Just because people don't care or notice, doesn't mean not important
to them.

Most people don't care about water, sewers, electricity and civil
order.  That doesn't mean it's not important to them.  They care
a lot as soon as it doesn't work.

>> There is a well defined formula that streches indefinitely into the
>> future, which inserting an extra day almost every fourth year, for
>> reasons most people do not claim to fully understand.
>
>They don't need to understand it, they just need someone to tell them
>that that is the way it is, and they are happy.  Don't forget, they don't
>care about the details of how things work.

Right, fine.  So give me a leap-second formula that works for at
least 25 but preferably 100 years and I'll have no trouble with it.

>Certainly we can.  As I said earlier, 99 and 44/100ths percent of the
>population has no need for seconds whatsoever.

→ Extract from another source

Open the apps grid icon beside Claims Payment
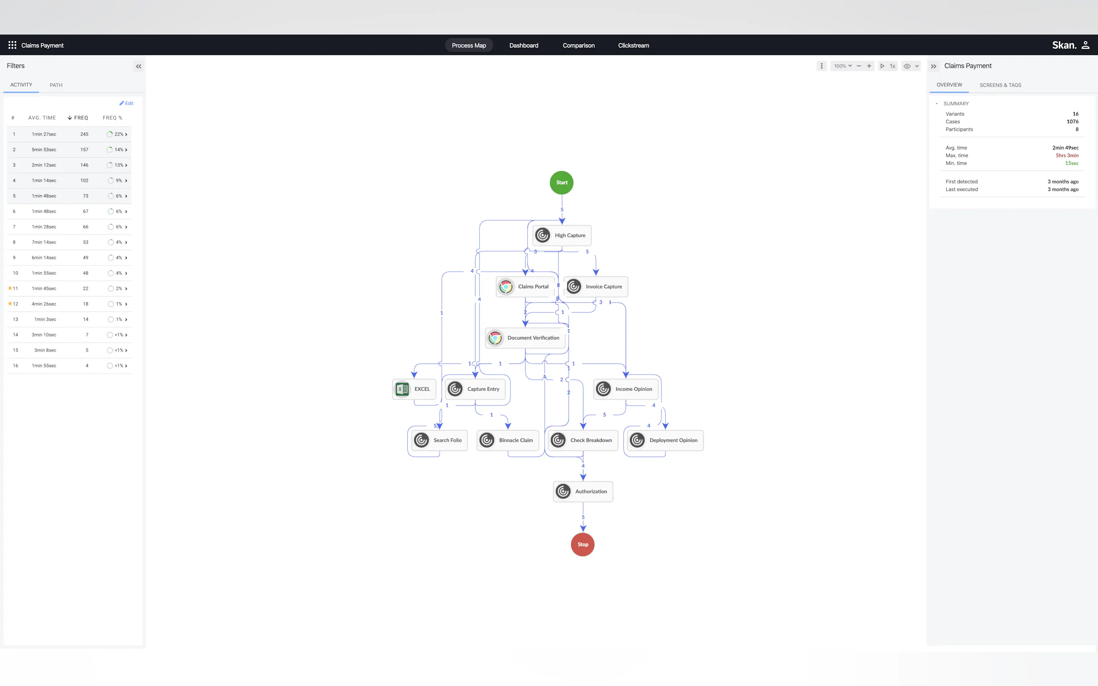 pos(12,45)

Again, your argument is based on the assumption that just because
people don't now about leap seconds means they won't get harmed
by one.  It doesn't work that way.

In fact, they're probably more likely to get in harms way, because
unlike the people who know about the leapsecond and the lack of
proper implementation will probably just wait for the next lift,
just in case.

>> Robs position, as I understand it is "fine, fine, fine! just don't
>> call it UTC!" and that is not economically feasible either IMO.
>
>I don't believe that is his position.   I believe his position is more
>similar to mine, and that is we have defined UTC to be based on
>solar time at the prime meridian, the definition has worked adequately
>well for those applications that UTC is intended to handle, and there is
>no good reason why we need to change the definition at this time.

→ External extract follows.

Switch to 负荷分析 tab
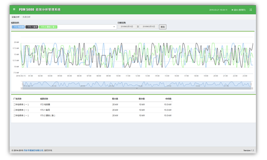 [26, 17]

No, your position is diffrent from Robs, you just don't recognize
the potential for harm at all, Rob at least recognizes that.

>> Leapseconds is not a scientific or astronomical issue, they are
>> an economical issue.
>
>No, I don't think so.  The economy doesn't know what a second is.

Until after a leap-second hands in the unbudgeted expense or if
we are lucky: the budget request.

-- 
Poul-Henning Kamp       | UNIX since Zilog Zeus 3.20
phk at FreeBSD.ORG         | TCP/IP since RFC 956
FreeBSD committer       | BSD since 4.3-tahoe    
Never attribute to malice what can adequately be explained by incompetence.